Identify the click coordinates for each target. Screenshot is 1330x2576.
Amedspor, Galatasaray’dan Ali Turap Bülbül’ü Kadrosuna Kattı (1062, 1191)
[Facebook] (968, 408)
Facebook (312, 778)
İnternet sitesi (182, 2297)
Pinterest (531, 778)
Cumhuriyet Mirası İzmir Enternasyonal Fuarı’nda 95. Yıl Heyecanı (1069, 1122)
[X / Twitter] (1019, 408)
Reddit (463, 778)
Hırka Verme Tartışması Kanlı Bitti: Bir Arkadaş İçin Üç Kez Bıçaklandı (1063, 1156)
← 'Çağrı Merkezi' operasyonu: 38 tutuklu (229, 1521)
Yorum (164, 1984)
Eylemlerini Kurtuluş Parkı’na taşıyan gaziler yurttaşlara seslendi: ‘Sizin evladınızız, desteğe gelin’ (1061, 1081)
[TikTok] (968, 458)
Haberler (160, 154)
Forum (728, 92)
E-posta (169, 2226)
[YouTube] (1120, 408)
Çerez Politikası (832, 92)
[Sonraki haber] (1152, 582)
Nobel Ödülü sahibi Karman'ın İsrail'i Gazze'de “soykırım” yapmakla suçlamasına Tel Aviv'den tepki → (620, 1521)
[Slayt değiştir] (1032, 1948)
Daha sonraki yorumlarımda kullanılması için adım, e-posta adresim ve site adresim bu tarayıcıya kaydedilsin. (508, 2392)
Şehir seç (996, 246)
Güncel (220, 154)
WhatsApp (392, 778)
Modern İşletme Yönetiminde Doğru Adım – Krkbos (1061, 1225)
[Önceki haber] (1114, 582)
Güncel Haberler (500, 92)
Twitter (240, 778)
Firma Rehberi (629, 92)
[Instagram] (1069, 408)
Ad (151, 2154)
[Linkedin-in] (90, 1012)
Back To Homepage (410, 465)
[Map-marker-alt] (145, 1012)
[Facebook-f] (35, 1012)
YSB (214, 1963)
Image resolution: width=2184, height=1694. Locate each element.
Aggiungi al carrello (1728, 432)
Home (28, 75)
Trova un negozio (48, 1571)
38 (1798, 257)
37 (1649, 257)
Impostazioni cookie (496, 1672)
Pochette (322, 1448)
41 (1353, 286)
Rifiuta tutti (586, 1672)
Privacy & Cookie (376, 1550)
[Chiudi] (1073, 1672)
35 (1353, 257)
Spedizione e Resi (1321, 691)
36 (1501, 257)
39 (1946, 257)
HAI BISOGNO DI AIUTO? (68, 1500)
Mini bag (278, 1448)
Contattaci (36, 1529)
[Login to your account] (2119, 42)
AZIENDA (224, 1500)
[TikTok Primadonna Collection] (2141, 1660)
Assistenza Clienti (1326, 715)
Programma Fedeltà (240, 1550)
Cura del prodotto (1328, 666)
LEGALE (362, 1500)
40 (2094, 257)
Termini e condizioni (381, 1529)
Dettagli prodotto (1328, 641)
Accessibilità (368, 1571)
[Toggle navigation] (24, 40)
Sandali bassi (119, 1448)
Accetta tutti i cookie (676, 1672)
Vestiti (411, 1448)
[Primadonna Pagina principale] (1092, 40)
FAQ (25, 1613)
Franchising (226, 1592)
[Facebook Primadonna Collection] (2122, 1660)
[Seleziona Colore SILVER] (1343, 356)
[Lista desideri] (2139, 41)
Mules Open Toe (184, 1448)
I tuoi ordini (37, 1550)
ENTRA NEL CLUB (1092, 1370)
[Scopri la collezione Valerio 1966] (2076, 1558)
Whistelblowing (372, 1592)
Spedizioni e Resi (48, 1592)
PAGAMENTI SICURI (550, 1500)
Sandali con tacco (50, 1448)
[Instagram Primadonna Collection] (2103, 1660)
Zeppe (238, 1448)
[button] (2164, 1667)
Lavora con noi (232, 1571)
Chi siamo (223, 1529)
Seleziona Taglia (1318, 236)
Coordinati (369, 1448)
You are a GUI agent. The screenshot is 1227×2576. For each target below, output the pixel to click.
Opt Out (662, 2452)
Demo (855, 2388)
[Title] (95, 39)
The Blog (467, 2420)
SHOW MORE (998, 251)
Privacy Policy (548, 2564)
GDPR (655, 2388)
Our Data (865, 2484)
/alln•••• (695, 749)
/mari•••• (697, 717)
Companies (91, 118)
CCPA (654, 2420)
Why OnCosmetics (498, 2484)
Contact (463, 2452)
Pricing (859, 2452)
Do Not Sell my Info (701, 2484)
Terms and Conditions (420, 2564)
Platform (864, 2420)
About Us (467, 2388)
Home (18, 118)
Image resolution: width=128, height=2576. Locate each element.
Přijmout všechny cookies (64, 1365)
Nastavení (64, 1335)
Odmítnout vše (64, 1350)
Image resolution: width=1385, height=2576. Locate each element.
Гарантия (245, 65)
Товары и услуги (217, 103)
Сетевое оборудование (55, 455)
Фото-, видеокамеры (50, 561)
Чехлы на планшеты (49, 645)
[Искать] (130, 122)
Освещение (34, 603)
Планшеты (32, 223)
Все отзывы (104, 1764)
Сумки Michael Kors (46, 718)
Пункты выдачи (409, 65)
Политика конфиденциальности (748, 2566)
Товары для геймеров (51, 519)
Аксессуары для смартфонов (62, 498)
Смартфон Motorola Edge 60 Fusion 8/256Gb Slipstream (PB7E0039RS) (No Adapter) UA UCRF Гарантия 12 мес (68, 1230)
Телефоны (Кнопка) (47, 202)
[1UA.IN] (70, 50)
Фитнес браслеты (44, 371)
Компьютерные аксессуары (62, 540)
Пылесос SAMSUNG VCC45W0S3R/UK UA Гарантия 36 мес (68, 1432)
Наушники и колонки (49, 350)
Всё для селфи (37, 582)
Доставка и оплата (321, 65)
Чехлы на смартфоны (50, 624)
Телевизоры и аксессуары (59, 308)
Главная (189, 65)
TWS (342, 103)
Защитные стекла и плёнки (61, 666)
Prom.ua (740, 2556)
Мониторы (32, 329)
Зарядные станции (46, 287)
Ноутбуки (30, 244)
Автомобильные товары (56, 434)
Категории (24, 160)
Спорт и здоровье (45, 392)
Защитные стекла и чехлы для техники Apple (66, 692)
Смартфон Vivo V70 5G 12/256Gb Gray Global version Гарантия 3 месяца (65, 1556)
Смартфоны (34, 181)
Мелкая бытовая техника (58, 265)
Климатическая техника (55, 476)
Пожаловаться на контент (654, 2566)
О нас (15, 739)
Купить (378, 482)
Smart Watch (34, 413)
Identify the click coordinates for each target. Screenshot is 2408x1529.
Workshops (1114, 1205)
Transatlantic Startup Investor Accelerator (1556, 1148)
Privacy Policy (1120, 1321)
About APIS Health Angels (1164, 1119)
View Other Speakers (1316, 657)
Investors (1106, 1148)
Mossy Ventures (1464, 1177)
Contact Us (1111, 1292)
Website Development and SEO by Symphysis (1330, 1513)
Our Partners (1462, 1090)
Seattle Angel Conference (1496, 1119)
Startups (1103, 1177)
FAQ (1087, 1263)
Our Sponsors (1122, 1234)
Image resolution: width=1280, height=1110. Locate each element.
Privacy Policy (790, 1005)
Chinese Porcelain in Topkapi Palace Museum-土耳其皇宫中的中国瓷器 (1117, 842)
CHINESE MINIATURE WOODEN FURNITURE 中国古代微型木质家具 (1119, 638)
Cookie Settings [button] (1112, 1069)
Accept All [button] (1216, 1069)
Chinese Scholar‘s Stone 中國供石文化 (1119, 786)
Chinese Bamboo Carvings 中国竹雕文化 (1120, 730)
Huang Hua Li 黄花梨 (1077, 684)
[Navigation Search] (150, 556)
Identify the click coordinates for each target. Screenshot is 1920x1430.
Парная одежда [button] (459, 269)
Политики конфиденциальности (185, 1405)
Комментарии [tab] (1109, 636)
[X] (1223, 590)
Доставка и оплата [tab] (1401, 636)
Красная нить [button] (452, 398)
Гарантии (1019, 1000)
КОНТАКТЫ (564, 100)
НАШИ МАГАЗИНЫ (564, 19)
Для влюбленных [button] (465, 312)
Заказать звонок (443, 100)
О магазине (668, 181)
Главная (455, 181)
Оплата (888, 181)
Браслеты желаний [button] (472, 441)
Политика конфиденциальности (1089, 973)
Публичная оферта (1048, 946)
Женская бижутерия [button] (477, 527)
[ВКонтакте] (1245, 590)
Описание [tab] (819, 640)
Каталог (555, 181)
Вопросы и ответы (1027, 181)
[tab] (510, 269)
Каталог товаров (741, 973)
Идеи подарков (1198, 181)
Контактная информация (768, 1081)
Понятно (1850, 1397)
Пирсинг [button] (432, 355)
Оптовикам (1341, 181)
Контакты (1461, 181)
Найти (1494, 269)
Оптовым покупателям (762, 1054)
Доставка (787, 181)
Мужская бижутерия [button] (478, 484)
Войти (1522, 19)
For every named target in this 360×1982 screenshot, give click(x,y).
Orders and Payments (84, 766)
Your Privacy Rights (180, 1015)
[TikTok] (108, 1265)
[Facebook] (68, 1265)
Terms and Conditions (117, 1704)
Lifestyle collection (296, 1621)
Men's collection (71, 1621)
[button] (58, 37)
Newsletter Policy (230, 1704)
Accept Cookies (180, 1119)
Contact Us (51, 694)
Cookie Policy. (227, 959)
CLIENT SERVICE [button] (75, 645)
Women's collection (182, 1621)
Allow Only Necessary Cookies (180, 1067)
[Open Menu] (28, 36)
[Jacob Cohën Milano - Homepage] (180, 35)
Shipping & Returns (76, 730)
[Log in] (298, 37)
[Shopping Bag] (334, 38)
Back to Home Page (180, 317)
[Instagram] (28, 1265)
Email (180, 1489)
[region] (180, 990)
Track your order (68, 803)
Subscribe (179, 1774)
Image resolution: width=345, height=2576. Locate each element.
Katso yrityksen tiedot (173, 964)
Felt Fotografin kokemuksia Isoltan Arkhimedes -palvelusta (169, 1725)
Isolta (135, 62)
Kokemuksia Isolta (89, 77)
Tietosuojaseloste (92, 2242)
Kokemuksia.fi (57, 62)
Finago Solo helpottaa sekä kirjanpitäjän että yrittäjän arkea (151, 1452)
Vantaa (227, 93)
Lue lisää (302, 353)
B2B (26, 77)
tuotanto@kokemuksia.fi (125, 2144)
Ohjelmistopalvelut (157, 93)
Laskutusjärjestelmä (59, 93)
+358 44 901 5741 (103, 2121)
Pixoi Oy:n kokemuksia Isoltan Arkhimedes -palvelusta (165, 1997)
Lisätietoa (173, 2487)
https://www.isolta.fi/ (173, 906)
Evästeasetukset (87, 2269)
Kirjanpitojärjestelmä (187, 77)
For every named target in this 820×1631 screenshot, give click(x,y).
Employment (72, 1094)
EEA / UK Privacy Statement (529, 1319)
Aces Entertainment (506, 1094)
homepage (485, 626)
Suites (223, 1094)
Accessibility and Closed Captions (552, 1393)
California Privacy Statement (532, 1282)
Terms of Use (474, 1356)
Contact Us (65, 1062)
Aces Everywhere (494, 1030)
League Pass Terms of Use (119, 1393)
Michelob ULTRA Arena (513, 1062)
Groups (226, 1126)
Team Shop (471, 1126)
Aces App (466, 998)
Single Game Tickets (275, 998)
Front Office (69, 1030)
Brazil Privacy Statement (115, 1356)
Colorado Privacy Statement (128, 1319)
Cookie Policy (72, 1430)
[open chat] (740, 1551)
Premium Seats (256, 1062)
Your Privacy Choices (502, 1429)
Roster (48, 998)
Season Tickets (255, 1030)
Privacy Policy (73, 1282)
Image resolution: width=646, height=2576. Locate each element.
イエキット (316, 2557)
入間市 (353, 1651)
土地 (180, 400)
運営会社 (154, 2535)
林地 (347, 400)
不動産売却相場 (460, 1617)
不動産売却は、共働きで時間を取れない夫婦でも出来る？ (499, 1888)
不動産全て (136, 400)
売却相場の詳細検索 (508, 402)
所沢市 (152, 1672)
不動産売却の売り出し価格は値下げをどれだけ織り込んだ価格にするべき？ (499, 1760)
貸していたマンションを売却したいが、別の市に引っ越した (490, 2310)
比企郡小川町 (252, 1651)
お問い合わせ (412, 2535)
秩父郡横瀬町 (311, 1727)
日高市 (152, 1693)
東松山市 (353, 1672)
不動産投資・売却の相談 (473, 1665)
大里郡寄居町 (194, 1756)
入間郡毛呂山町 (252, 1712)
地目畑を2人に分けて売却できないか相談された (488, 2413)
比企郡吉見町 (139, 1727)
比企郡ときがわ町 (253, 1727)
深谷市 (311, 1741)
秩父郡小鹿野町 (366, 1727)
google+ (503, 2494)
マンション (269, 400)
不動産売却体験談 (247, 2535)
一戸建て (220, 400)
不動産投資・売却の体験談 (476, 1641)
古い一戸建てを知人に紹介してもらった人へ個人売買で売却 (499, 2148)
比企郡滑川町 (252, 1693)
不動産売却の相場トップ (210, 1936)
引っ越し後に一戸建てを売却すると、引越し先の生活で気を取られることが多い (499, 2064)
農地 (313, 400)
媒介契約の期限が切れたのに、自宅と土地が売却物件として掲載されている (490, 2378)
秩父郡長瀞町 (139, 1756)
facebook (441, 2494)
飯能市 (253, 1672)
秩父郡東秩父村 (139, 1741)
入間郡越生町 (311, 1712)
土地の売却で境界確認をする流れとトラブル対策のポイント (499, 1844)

● **WHAT NEEDS TO BE DONE**
Starting at the line that has "Eylemlerini Kurtuluş Parkı’na" and ending at the line that has "Mini bag (278, 1448)", please write out the lines above exactly, leaving out all others.

● **SOLUTION TO THIS PROBLEM**
Eylemlerini Kurtuluş Parkı’na taşıyan gaziler yurttaşlara seslendi: ‘Sizin evladınızız, desteğe gelin’ (1061, 1081)
[TikTok] (968, 458)
Haberler (160, 154)
Forum (728, 92)
E-posta (169, 2226)
[YouTube] (1120, 408)
Çerez Politikası (832, 92)
[Sonraki haber] (1152, 582)
Nobel Ödülü sahibi Karman'ın İsrail'i Gazze'de “soykırım” yapmakla suçlamasına Tel Aviv'den tepki → (620, 1521)
[Slayt değiştir] (1032, 1948)
Daha sonraki yorumlarımda kullanılması için adım, e-posta adresim ve site adresim bu tarayıcıya kaydedilsin. (508, 2392)
Şehir seç (996, 246)
Güncel (220, 154)
WhatsApp (392, 778)
Modern İşletme Yönetiminde Doğru Adım – Krkbos (1061, 1225)
[Önceki haber] (1114, 582)
Güncel Haberler (500, 92)
Twitter (240, 778)
Firma Rehberi (629, 92)
[Instagram] (1069, 408)
Ad (151, 2154)
[Linkedin-in] (90, 1012)
Back To Homepage (410, 465)
[Map-marker-alt] (145, 1012)
[Facebook-f] (35, 1012)
YSB (214, 1963)
Image resolution: width=2184, height=1694. Locate each element.
Aggiungi al carrello (1728, 432)
Home (28, 75)
Trova un negozio (48, 1571)
38 (1798, 257)
37 (1649, 257)
Impostazioni cookie (496, 1672)
Pochette (322, 1448)
41 (1353, 286)
Rifiuta tutti (586, 1672)
Privacy & Cookie (376, 1550)
[Chiudi] (1073, 1672)
35 (1353, 257)
Spedizione e Resi (1321, 691)
36 (1501, 257)
39 (1946, 257)
HAI BISOGNO DI AIUTO? (68, 1500)
Mini bag (278, 1448)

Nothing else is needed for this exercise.